Extracted records
::::::

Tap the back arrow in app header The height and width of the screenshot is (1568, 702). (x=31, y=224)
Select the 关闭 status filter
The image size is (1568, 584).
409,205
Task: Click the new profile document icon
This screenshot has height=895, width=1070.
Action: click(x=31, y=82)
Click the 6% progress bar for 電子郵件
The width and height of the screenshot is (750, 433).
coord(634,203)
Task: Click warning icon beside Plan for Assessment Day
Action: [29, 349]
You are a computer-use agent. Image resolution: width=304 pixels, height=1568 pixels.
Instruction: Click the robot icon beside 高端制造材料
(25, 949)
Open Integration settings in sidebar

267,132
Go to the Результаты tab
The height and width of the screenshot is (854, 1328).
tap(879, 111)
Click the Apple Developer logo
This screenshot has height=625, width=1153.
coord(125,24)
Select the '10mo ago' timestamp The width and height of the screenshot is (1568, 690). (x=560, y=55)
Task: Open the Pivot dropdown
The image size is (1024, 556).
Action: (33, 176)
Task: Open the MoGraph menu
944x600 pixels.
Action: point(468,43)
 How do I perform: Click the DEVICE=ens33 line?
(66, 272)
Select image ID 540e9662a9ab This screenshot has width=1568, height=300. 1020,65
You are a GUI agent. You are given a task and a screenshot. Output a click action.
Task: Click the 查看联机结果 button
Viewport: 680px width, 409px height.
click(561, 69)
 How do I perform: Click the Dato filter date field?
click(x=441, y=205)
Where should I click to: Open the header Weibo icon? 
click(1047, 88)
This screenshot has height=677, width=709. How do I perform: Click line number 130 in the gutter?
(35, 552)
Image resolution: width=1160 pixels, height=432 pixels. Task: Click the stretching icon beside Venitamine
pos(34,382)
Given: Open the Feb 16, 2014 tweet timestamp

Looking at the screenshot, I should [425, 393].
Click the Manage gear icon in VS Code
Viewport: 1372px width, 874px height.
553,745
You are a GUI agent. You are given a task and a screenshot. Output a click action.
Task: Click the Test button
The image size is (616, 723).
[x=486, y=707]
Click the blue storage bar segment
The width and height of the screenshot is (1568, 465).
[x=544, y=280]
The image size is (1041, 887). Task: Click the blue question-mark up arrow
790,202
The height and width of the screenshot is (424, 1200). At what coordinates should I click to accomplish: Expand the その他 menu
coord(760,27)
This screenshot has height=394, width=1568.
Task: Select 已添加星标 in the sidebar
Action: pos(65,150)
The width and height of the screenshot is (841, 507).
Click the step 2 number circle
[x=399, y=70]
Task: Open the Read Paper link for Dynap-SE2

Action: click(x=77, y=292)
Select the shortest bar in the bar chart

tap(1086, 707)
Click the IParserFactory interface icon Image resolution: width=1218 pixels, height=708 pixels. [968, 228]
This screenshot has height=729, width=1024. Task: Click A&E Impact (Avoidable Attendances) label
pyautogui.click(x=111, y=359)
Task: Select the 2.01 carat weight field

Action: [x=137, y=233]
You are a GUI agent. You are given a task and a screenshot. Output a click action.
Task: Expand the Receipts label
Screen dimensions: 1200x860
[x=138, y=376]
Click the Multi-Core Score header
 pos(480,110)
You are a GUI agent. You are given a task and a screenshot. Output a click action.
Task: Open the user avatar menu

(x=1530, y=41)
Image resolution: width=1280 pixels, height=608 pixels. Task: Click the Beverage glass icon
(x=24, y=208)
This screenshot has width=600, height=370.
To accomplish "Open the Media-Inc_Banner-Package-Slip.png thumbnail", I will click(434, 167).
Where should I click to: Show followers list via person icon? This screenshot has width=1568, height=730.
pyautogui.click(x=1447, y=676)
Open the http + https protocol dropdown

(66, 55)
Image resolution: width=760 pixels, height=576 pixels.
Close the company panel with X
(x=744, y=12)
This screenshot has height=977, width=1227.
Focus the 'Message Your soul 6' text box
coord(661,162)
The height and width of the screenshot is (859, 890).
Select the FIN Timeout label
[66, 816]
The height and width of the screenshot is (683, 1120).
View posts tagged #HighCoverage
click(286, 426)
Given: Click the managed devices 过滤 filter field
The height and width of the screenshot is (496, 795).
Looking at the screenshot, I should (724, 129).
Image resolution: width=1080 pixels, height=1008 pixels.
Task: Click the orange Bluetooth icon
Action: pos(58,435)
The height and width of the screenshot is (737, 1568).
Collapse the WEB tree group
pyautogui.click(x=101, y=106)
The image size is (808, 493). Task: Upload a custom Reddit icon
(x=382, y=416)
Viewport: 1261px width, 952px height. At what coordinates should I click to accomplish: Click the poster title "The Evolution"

::::::

» **What needs to be done**
Exact copies of all the entries above should be returned.

» **Task solution**
Tap the back arrow in app header The height and width of the screenshot is (1568, 702). (x=31, y=224)
Select the 关闭 status filter
The image size is (1568, 584).
409,205
Task: Click the new profile document icon
This screenshot has height=895, width=1070.
Action: click(x=31, y=82)
Click the 6% progress bar for 電子郵件
The width and height of the screenshot is (750, 433).
coord(634,203)
Task: Click warning icon beside Plan for Assessment Day
Action: [29, 349]
You are a computer-use agent. Image resolution: width=304 pixels, height=1568 pixels.
Instruction: Click the robot icon beside 高端制造材料
(25, 949)
Open Integration settings in sidebar

267,132
Go to the Результаты tab
The height and width of the screenshot is (854, 1328).
tap(879, 111)
Click the Apple Developer logo
This screenshot has height=625, width=1153.
coord(125,24)
Select the '10mo ago' timestamp The width and height of the screenshot is (1568, 690). (x=560, y=55)
Task: Open the Pivot dropdown
The image size is (1024, 556).
Action: (33, 176)
Task: Open the MoGraph menu
944x600 pixels.
Action: point(468,43)
 How do I perform: Click the DEVICE=ens33 line?
(66, 272)
Select image ID 540e9662a9ab This screenshot has width=1568, height=300. 1020,65
You are a GUI agent. You are given a task and a screenshot. Output a click action.
Task: Click the 查看联机结果 button
Viewport: 680px width, 409px height.
click(561, 69)
 How do I perform: Click the Dato filter date field?
click(x=441, y=205)
Where should I click to: Open the header Weibo icon? 
click(1047, 88)
This screenshot has height=677, width=709. How do I perform: Click line number 130 in the gutter?
(35, 552)
Image resolution: width=1160 pixels, height=432 pixels. Task: Click the stretching icon beside Venitamine
pos(34,382)
Given: Open the Feb 16, 2014 tweet timestamp

Looking at the screenshot, I should [425, 393].
Click the Manage gear icon in VS Code
Viewport: 1372px width, 874px height.
553,745
You are a GUI agent. You are given a task and a screenshot. Output a click action.
Task: Click the Test button
The image size is (616, 723).
[x=486, y=707]
Click the blue storage bar segment
The width and height of the screenshot is (1568, 465).
[x=544, y=280]
The image size is (1041, 887). Task: Click the blue question-mark up arrow
790,202
The height and width of the screenshot is (424, 1200). At what coordinates should I click to accomplish: Expand the その他 menu
coord(760,27)
This screenshot has height=394, width=1568.
Task: Select 已添加星标 in the sidebar
Action: pos(65,150)
The width and height of the screenshot is (841, 507).
Click the step 2 number circle
[x=399, y=70]
Task: Open the Read Paper link for Dynap-SE2

Action: click(x=77, y=292)
Select the shortest bar in the bar chart

tap(1086, 707)
Click the IParserFactory interface icon Image resolution: width=1218 pixels, height=708 pixels. [968, 228]
This screenshot has height=729, width=1024. Task: Click A&E Impact (Avoidable Attendances) label
pyautogui.click(x=111, y=359)
Task: Select the 2.01 carat weight field

Action: [x=137, y=233]
You are a GUI agent. You are given a task and a screenshot. Output a click action.
Task: Expand the Receipts label
Screen dimensions: 1200x860
[x=138, y=376]
Click the Multi-Core Score header
 pos(480,110)
You are a GUI agent. You are given a task and a screenshot. Output a click action.
Task: Open the user avatar menu

(x=1530, y=41)
Image resolution: width=1280 pixels, height=608 pixels. Task: Click the Beverage glass icon
(x=24, y=208)
This screenshot has width=600, height=370.
To accomplish "Open the Media-Inc_Banner-Package-Slip.png thumbnail", I will click(434, 167).
Where should I click to: Show followers list via person icon? This screenshot has width=1568, height=730.
pyautogui.click(x=1447, y=676)
Open the http + https protocol dropdown

(66, 55)
Image resolution: width=760 pixels, height=576 pixels.
Close the company panel with X
(x=744, y=12)
This screenshot has height=977, width=1227.
Focus the 'Message Your soul 6' text box
coord(661,162)
The height and width of the screenshot is (859, 890).
Select the FIN Timeout label
[66, 816]
The height and width of the screenshot is (683, 1120).
View posts tagged #HighCoverage
click(286, 426)
Given: Click the managed devices 过滤 filter field
The height and width of the screenshot is (496, 795).
Looking at the screenshot, I should (724, 129).
Image resolution: width=1080 pixels, height=1008 pixels.
Task: Click the orange Bluetooth icon
Action: pos(58,435)
The height and width of the screenshot is (737, 1568).
Collapse the WEB tree group
pyautogui.click(x=101, y=106)
The image size is (808, 493). Task: Upload a custom Reddit icon
(x=382, y=416)
Viewport: 1261px width, 952px height. At what coordinates should I click to accomplish: Click the poster title "The Evolution"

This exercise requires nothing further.